I made a simple project that simply setup the UART and output “Hello world”, the linker was setup to operate purely from RAM so the .data didn’t need to be copied and the .bss was already cleared. I needed to implement the basic functions that Newlib mandates :

int close (int fd);
int fstat (int fd, struct stat *buf);
int getpid();
int isatty (int fd);
int kill (int pid, int sig);
off_t lseek (int fd, off_t offset, int whence);
int open (const char *buf, int flags, int mode);
void print (char *ptr);
void putnum (unsigned int num);
void *sbrk (int nbytes);
int stat (const char *path, struct stat *buf);
int unlink (char * path);
int write (int fd, char *buf, int nbytes);

You don’t need to implement all these functions, initially I just implemented each one I needed as the compiler complained. I found for a simple UART output I only needed four.

It compiled just fine and when I copy and pasted the srec data into my bootload I was happily presented with a “Hello world!”

Suffice to say I was pretty damn happy

Mandelbrot now?

Even though I now was ready to build a Mandelbrot set I was still unhappy with the fact my init code and the required Newlib system calls weren’t implemented that well. Plus I had a bug I noticed where the CPU would crash if I called too many subroutines. This last one was pretty easy to fix but it did require me to clean up my linker script and create something more complete. The issue with the crash was my heap space and stack space was colliding. I was artificially reducing the heap space to make the upload to the board smaller. I was having race conditions in the silly terminal I was using that was causing my bootloader to miss characters etc.

So, rather than make a Mandelbrot I set about to build a “BSP” (Board Support Package) for this board.
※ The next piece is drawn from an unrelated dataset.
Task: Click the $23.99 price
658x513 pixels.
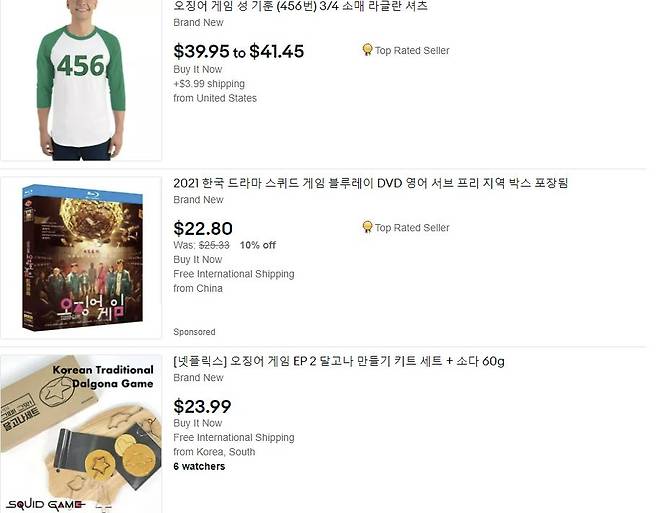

To start with this seemed like it would be much harder until I found the source for Newlib itself, and the libgloss library. Inside the source for the m68k in libgloss it had implementations of BSPs for other m68k based boards.

Using the details of a few of these boards I was able to piece together what was required to make a BSP for this board. With a little bit of testing and poking around I managed to make a support library that made compiling things for this board almost trivial!

I’ve pushed this BSP to github: (AMX AXC-EM BSP)[]

To use it all you need to do is point the linker of your project to the resulting libamx.a and use the linker script for linking and you project should just work.

I’m slowly adding more details for the peripherals of the MC68340 as I go, but so far it has what is needed for the UART.

Now a Mandelbrot?

You bet. Being lazy I looked around on for a C-based ASCII Mandelbrot routine. The first one I found seemed simple, but turned out to be extremely inefficient. I build and tested it on the board, but initially I thought the board crashed. Just luckily I left it running and after a few minutes a single line of a Mandelbrot had been output.

Leaving it for another 20 minutes only another 5 lines where added. Thinking that the CPU had slipped out of it’s 16MHz clock mode I reconfirmed that the clock was at the right speed. It was just very inefficient code.

Looking for another source of laziness I found asciibrot. It was designed to do animation etc, but really all I wanted was a single rendering of a Mandelbrot. So I tore the routines apart and finally got myself this output:

Gosh I was so happy when I finally saw that. Over a month on and off mucking around with this and finally achieved my goal, plus along the way I learned so much more (and relearned a bunch of stuff I’d long forgotten). It was an awesome challenge and also the biggest possible reward of entering the Retro Challenge itself.

Any more examples?

Here is a real-time display of the board rendering a larger Mandelbrot set.

An here is a better example showing the actual CPU speed by character. I removed the line buffering so each character can be seen as it is rendered.

So now I have a really good tool-chain, a working linker script and can basically compile anything I like. I think the next test is to get the on board I/O devices sorted out (eg. the clock/calendar, the DIP switches and the I/O pins I’ve found) and make it do something more fun. A clock? A vector display controller with some ADCs? You’ll have to wait and see.